Dong Yaoqiong was sent for “compulsory treatment” after she streamed live video of herself splashing ink on a poster of Chinese president Xi Jinping in a protest at “authoritarian tyranny” on July 4.
She is being held as a psychiatric patient in a women’s ward in Hunan’s Zhuzhou No. 3 Hospital, where she has been allowed a visit from her mother but not her father, Dong Jianbiao.
Dong Jianbiao had engaged a lawyer to work for his daughter’s release from the hospital, but the authorities switched the case against her from a criminal to a civil matter, invalidating the lawyer’s letter of appointment, fellow rights activist Ou Biaofeng told RFA.
“I can’t get in touch with Dong’s father right now,” Ou said. “Her mother has been silenced, and doesn’t want to cause any more fuss and escalate the situation further.”
He said Dong Yaoqiong was likely committed to the Zhuzhou No. 3 Hospital, a mental health institution, by the authorities acting unilaterally, rather than with the approval of relatives.
“Her father tried to visit his daughter at the No. 3 Hospital [on July 22], but I don’t think he managed to,” Ou said.
Dong Yaoqiong’s incarceration on a psychiatric ward comes after she accused the authorities of “persecutory brain control,” an allegation some activists have said could be linked to attempts to disorient her through psychiatric medication or even technology.
“There is a portrait of Xi Jinping behind me,” she said in the video.
“What I want to say is that I am using my real name to oppose Xi Jinping’s tyranny and dictatorship, and the oppressive brain control perpetrated on me by the Chinese Communist Party.”
She then threw the ink across Xi’s image on the poster and shouted her slogans again.
Dong Yaoqiong, who had reported being under surveillance by the authorities for around a year, later said via her @feefeefly Twitter account that there were uniformed men outside her apartment. Her Twitter account was later deleted.
Her supporter Li Huaping said via Twitter that Dong had been taken away from the hospital briefly on Sunday, possibly for interrogation by the police.
“[On] July 29, Dong Yaoqiong, the woman who splashed ink, was taken away for a period of time from the Zhuzhou No.3 Hospital,” Li wrote. “We don’t know whether this was for interrogation.”
“She was then sent back to the hospital. Visits continued relatively normally, but now they are saying that she is under lock and key and under tighter surveillance than before.”
Dong Yaoqiong’s protest and a string of copy-cat protests that it inspired have sparked rumors in political circles of a backlash against a growing personality cult around Xi within the ranks of the ruling Chinese Communist Party leadership.
Three days after her disappearance on July 5, copies of directives ordering the removal of all public posters of Xi from public places in Shanghai and Beijing began to circulate on WeChat.

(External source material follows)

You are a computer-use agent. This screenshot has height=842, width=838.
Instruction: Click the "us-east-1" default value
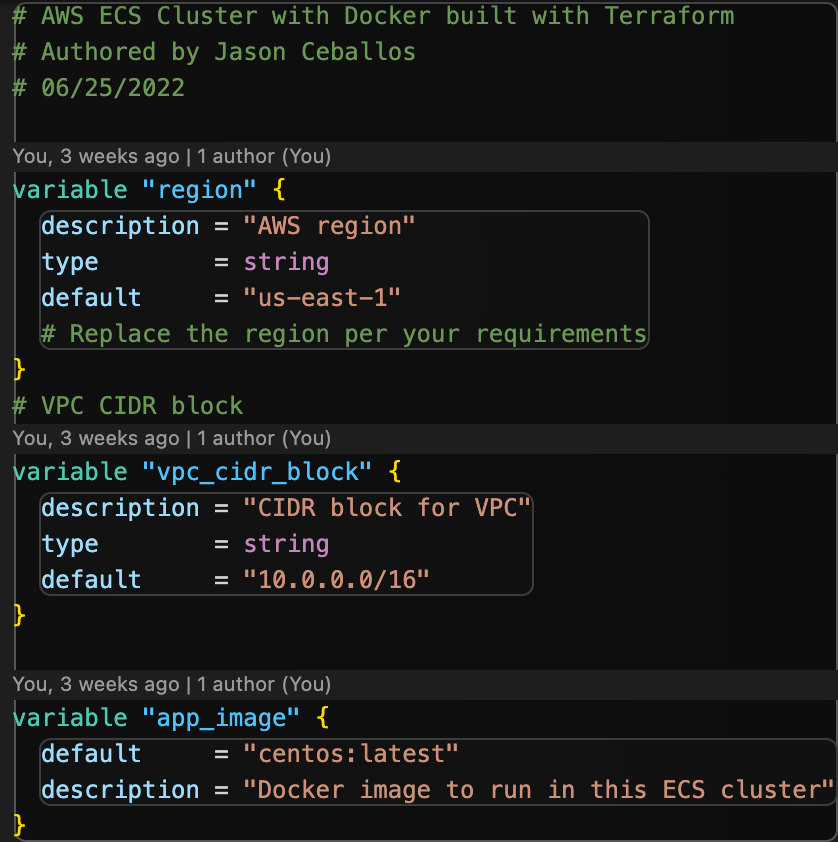322,297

Dong Jianbiao was himself later detained by state security police after he posted a video to social media identifying himself as Dong Yaoqiong’s father, while Beijing-based artist Hua Yong was also detained for questioning and later released, possibly under surveillance.
‘They don’t let people vote’
Former top Communist Party aide Bao Tong said Dong’s protest would never have come about if China had a democratic political system.
“The ink-splashing protest is a form of voicelessness; something that is the result of a lack of ability to vote in elections, and the last resort,” Bao said. “They don’t let people vote on anything, so they splash ink on something, and you say that they are mentally ill.”
“If they can’t find a political crime, then they say the person has mental health problems, but being ‘mentally ill’ like that is actually just another form of repression used to target political prisoners,” he said.
U.S.-based rights activist Liu Qing said many people are upset by the granting of an unlimited term in office to President Xi Jinping but have little way of expressing it.
“The form this protest took indicates dissatisfaction with Xi Jinping’s level of political power … and the turning of the public mood against his Mao-style dictatorship,” Liu wrote in a commentary broadcast on RFA’s Mandarin Service.
“It gives [those who oppose him] an excuse to remove images … of Xi that has spread the length and breadth of the land, in the name of preventing such protests,” he said.